There was a rustle of... was it fallen leaves? Then the sound of what I can only describe as a Jenga tower collapsing. With a sharp exhale into the mouthpiece, his voice returned, now startlingly close. 

"Well, Adam was concerned about his B9 folate levels-"

"This is unbelievable..." I sighed, massaging the bridge of my nose as my now chronic headache returned.

"Hey man, rewrites happen in this business - you just gotta learn to let it go! 'Kill your darlings' - isn't that the phrase? Or a phrase, at the very least?"

"Yes, Rick - 'kill' your darlings - don't choke them with pulpy tropicals."
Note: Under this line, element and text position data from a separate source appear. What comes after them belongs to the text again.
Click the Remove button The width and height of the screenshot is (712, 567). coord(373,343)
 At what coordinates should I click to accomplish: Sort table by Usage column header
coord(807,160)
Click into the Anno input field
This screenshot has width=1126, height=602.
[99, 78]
"You sound stressed, J - you getting enough folate these days?"

"Uh, dare I ask you about this bill from something called 'Nuts For Bolts' in which we have requested approximately three square miles of muslin?"

"Yeah, well... that's sort of on a need-to-know basis, you know?"

"No! No, I don't know, that's the point! And I'm really needing to, Rick - I'm needing-to-know."

"Well, if you want a delicious Civil War musical comedy, you gotta break some eggs, right?" He sounded wounded. And slightly disappointed.

"That's just another phrase, Rick! You think I don't see the receipt for Bartlett's Familiar Quotations- it's right here!"

"I thought we cancelled the Bartletts and went with D'Anjous..." he murmured. "Well, I'll definitely have to call Frank's about that."

"It's hardcover, Rick - why!?"

* * *

Ah, show business!

So, in case you've somehow not heard, we're doing a play, you sons-of-bitches! And it starts this week! 

Yes, after all this time, the dream comes to life like a stovepipe hat-wearing Frankenstein monster, fully prepared to entertain with its charming bluegrass numbers and frighten the local peasantry with its gruesome murders. (Note to self: don't use the brain of a known-murderer the next time we make a musical.)

Here's the scoop: this dirigible launches tomorrow, people - and I expect to see you all there. This is complicated in that I will not be in New York until the Saturday shows, but I still expect you to be there, if only so you can send me pictures - you've all got my number, right? 

Anyway, for a run at the 2014 New York Musical Theatre Festival that began as five shows, we've now sold some out and have been gifted with two (2) extensions. No one will be left behind here - if you want to experience the majesty of Gettysburg's darkest hour and are craving some low-key duck-puppetry, then you shall have it.

While I man the Bayonets phone-bank in Detroit and Adam Barnosky mans the pilot wheel of ourBayonets-themed riverboat casino, Rick informs us from his offices in Manhattan that this cast and crew are putting together a performance that will shake the very foundations of the musical theatre world. When not running lines and blocking what are undoubtedly classic pratfalls, these beautiful people are running wind-sprints and sitting in bathtubs full of ice in order to prepare their minds and bodies for the rigors of giving it everything they have. For you!

And speaking of you, let us offer you, the gentle reader, what we like to call 'Bayonets of Thankst' for your continued support and patronage while we set to the task of burning out the footlights with what I can only humbly describe as "the Greatest Stage Production the World Has Ever Seen."

I will see you there - mangoes will apparently be available in the lobby.